Diversi quotidiani italiani hanno fatto riferimento al recente congresso della Lega Comunista Rivoluzionaria, la sezione francese del Segretariato Unificato. In particolare hanno ricordato la decisione presa a maggioranza del 70% circa di un accordo elettorale con l'altra organizzazione trotskista, Lutte Ouvriere, per le elezioni sia regionali che europee del prossimo anno, in netta contrapposizione al Partito Socialista e alla cosiddetta "sinistra plurale"; e inoltre il fatto che i sondaggi ipotizzino un ampio sostegno alle liste trotskiste, superiore anche al record dell'11% realizzato dai tre candidati  trotskisti (Lcr, Lo, Partito dei Lavoratori) al primo turno delle presidenziali del 2002.

La decisione della lista unitaria ci pare, al di là dei gravi limiti politici di entrambe le organizzazioni coinvolte (per il nostro giudizio politico su di esse si veda l'articolo sulle elezioni presidenziali su "Proposta" n° 33) positivo, e l'ampio spazio di sostegno l'espressione, contraddittoria proprio rispetto all'analisi che il SU faceva dopo il crollo degli "stati operai degenerati", di una, sia pure confusa, ricerca da parte di ampi settori di massa di una alternativa radicale alla società capitalistica.

Però questo stesso congresso, di una organizzazione certo, ad oggi, diversa dalla riformista Ds brasiliana (il che non toglie che sia inqualificabile il suo silenzio sulla politica controrivoluzionaria degli affiliati brasiliani alla stessa organizzazione internazionale) ha avuto un momento emblematico che esprime la realtà odierna del pablismo, anche congiunturalmente più di sinistra. Con l'85% dei voti favorevoli il congresso ha infatti deciso di eliminare dallo statuto dell'organizzazione il riferimento alla prospettiva della "dittatura del proletariato". Secondo quanto riferisce Le Monde i dirigenti della Lcr hanno motivato così la loro scelta "E' una maniera per dire che il ciclo aperto con l'ottobre 1917 si è oggi chiuso, che bisogna fondare un nuovo progetto di trasformazione sociale...".
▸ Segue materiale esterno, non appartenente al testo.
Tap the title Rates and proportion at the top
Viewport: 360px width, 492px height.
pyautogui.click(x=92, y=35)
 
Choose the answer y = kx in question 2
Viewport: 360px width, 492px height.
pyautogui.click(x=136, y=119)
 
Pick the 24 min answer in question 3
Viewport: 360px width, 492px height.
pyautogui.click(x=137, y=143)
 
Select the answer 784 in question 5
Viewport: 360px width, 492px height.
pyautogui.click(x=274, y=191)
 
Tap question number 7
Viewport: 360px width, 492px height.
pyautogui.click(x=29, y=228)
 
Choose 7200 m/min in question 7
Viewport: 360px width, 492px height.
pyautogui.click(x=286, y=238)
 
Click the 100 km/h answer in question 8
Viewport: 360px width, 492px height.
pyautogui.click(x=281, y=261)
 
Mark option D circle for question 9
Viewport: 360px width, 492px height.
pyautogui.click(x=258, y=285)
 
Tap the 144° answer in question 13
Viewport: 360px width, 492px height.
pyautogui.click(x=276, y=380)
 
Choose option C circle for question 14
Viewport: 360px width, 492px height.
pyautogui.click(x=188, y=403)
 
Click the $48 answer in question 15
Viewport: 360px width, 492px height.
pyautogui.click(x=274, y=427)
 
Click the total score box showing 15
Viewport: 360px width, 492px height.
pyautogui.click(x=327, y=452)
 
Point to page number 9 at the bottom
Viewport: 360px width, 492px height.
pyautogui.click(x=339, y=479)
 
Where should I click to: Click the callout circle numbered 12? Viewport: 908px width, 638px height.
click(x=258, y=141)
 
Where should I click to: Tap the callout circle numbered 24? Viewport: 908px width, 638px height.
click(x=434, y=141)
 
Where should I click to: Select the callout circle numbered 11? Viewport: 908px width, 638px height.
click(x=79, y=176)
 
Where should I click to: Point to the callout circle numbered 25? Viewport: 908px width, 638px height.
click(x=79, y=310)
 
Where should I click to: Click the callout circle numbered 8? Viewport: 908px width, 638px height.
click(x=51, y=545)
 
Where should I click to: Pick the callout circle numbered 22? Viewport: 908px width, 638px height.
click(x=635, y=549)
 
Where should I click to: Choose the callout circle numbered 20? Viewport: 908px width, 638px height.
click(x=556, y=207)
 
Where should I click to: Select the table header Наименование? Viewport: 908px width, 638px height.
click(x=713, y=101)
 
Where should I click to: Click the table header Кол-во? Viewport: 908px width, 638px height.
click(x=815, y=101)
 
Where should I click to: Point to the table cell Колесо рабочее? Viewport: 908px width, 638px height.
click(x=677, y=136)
Ci paiono parole chiare. La questione non è terminologica. Rinunciando al concetto di dittatura del proletariato la Lcr, ne siano o no pienamente coscienti tutti coloro che hanno votato a favore di tale scelta, rinuncia, nei fatti, alla prospettiva della rivoluzione proletaria.

E' un vecchio dibattito nel movimento operaio. Già più di cento anni fa Engels affermava: "Recentemente il filisteo socialdemocratico è stato preso da sacro terrore a sentire la parola 'dittatura del proletariato'. Vogliono sapere cos'è la 'dittatura del proletariato', questi signori? Ebbene guardino alla Comune di Parigi. Questa fu la dittatura del proletariato".

Noi siamo certi che proprio nel paese della Comune si troveranno compagni e compagne (nella Lcr, in Lo, nella sinistra del Pcf che si richiama al marxismo rivoluzionario, nelle nuove generazioni) che riprenderanno, malgrado e, se necessario, contro i dirigenti revisionisti del trotskismo la prospettiva concreta della rivoluzione proletaria e quindi della dittatura del proletariato, costruendo un vero partito marxista rivoluzionario e quindi leninista, come quello che diede l'assalto al cielo nell'ottobre del 1917, con un'esperienza che resta la base fondamentale per ogni reale prospettiva di cambiamento dello "stato di cose presenti". Senza tale sviluppo ogni successo politico od elettorale, per quanto grande fosse quantitativamente, non rappresenterebbe nulla storicamente per la lotta per la liberazione dallo sfruttamento e dalla oppressione di questa società.